Australia has had a terrible history of underperformance when it comes to organ and tissue transplants when compared with most other developed countries.

It has simply been un-Australian. The bottom line is that lives have been lost unnecessarily. Fortunately there are early signs we’re starting to turn that disgraceful underperformance around. But a lot more needs to be done. A lot more. And each and everyone of you has a role to play.

I’m the first to admit progress has been slower than we would have liked. I would have loved for there to have been a silver bullet but that’s just plain unrealistic.
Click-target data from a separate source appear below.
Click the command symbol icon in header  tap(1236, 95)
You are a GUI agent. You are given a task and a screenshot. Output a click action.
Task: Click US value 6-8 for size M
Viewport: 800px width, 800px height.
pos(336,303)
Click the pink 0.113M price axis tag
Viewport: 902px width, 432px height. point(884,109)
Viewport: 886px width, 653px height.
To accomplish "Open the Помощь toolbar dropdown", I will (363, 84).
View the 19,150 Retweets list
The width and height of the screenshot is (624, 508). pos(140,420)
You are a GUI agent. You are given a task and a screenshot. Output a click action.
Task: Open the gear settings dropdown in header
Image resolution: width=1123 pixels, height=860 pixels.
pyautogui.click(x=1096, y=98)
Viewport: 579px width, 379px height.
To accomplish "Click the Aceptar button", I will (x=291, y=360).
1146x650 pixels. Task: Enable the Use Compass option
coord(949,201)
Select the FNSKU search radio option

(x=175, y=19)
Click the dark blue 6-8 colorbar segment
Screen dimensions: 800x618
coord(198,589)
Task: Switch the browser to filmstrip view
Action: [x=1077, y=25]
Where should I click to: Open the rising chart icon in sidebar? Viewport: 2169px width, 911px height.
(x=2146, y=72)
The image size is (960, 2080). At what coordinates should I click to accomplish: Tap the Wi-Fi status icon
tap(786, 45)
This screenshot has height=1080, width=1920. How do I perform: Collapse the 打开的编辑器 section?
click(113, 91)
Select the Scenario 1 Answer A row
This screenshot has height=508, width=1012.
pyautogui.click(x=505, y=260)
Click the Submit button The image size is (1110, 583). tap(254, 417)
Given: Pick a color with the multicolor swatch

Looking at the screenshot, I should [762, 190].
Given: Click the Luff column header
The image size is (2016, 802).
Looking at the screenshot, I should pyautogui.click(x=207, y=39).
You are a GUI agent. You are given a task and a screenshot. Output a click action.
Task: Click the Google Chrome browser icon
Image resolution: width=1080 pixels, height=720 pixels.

Establishing and staffing a new National Authority from scratch, which will be sustainable, takes time. Getting each individual state health department to sign up and unify their different cultures takes time. Safeguarding taxpayer’s money also means you need to progress carefully.

There were 309 deceased donations in Australia in 2010. This is the highest result ever achieved in Australia. The 2010 total exceeds the totals for both 2008 (259) and 2009 (247). In percentage terms, the 2010 results exceed 2008 results by 19.3 per cent (2008 was the previous highest donation year in Australia) and 2009 results by 25.1 per cent.

It’s a good start but you hope it would be like that considering a new co-ordinated system has been put in place and a lot of money spent on it.

I always like to benchmark against the world leading countries. While we are a long way off their totals, we do stack up against their early results after they implemented their own national reforms:

  • Australia’s improvement in its first full year of reforms saw an increase of 2.5 dpmp (donors per million people).
  • The UK achieved an increase of 1.5 dpmp in its first full year of reforms.
  • Spain, seen as the world leader in this sector, also achieved an increase of 2.5 dpmp.

The challenge is to now make sure we maintain a similar momentum to become the best in the world.

I became interested in Organ Transplants when I was approached by a terrific community group of medical practitioners and business people called ShareLife. The group had trawled the globe to find world’s best practice in the area and mapped out a way how Australia could get there.

I was stunned at how bad we were. Australian lives were being lost needlessly because we didn’t have a co-ordinated unifying system.

To give you some idea, Spain, France and the US had double the transplant rate of Australia. If we can get to those levels the lives of 100 extra Australians a month would be saved.

It’s a mindboggling thought isn’t it. One hundred Australian lives were lost because we weren’t up there with world’s best practice.

A lot is made of the waiting list for organ transplants which is at 1700 people. This is just the tip of the iceberg. Many doctors won’t even put their patients on the waiting list because they know they’ll die waiting.

Last year we made some headway in narrowing that gap and saved extra lives. But that’s not enough. There’s more to do and more lives to help.

Our donation rate is up to 13.8 dpmp but Spain is over 30 dpmp. Yes - Spain took 10 years after the introduction of National Reforms to get to its current level, now it’s up to us to get there quicker.

What really struck me was we had the highest number of registered organ donors (per head of population) in the world but the lowest transplant rate. Something was happening in the middle.

I felt betrayed. I was a registered organ donor and I felt let down by a system that seemed to disrespect my goodwill.

It was heart wrenching to visit the Children’s Hospital in Melbourne during the annual Good Friday Appeal and see bubbly bright eyed kids waiting for a transplant only to be told they would probably die waiting.

I joined the ShareLife group and Sunrise became a strong campaigner for change.

There were 2 fundamental issues which became obvious;

  • A hospital system with a disjointed focus on organ donation and an ineffective system of identifying registered organ donors and matching them with recipients.
  • Registered organ donors not discussing their decision with family. No matter whether you are a registered organ donor or not, your family has the final say on what is to done after your death. It’s important to let them know of your wishes to donate your organs.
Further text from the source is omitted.